The senators cried out: "Caesar, you'll kill him! Let him go and we will chase him out of the Senate."
But Caesar was not through venting his rage. He threw the man to the ground and shouted, "How dare you come into the senate dressed like that! You desecrate this sacred place! You dishonor these noble men who have dedicated their lives for the good of the people of Rome! You are a foul excrement on the streets of this hallowed city, and you even smell like it!"
The senators shifted on nervous feet. But Caesar continued.

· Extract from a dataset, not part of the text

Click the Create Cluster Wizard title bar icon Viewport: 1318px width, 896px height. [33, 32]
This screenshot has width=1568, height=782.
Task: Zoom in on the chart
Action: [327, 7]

"Have you no respect? No regard for Rome, the greatest city the world has ever known? The mightiest, the most powerful, most feared empire on earth? You, who have somehow bought yourself a seat in this Senate, are not wanted here. You are not worthy of the name of Senator, or even of the name of Roman citizen."
The Senators were beginning to enjoy this tirade. Caesar went on.
"By my power as Dictator for Life and by authority of the Senate and People of Rome, I hereby strip you of your senatorial position. Furthermore, you are no longer a Roman citizen. You are an outcast. Stand up! Tell me your name!"
The man scrambled to his feet. "Virmelior," he croaked.
"Vir Melior," Caesar thought for a second, then erupted. "Betterman! Hah! You think you are a better man than these noble Senators? You are not worthy to be in the same room with them!"
Cicero turned to his colleagues and, pointing to Caesar, said "Our Caesar is a leader worthy of the city of Rome. This is how a great empire reacts to foolish behavior, not by coddling it but by correcting it in the most forceful way. We must have standards of behavior, and of dress, and proper comportment. Otherwise we are no better than the barbarians."
The senators advanced with knives unsheathed as if to stab Betterman right on the senate floor. But Caesar stopped them. "Put your knives away," he said, "save them for another day."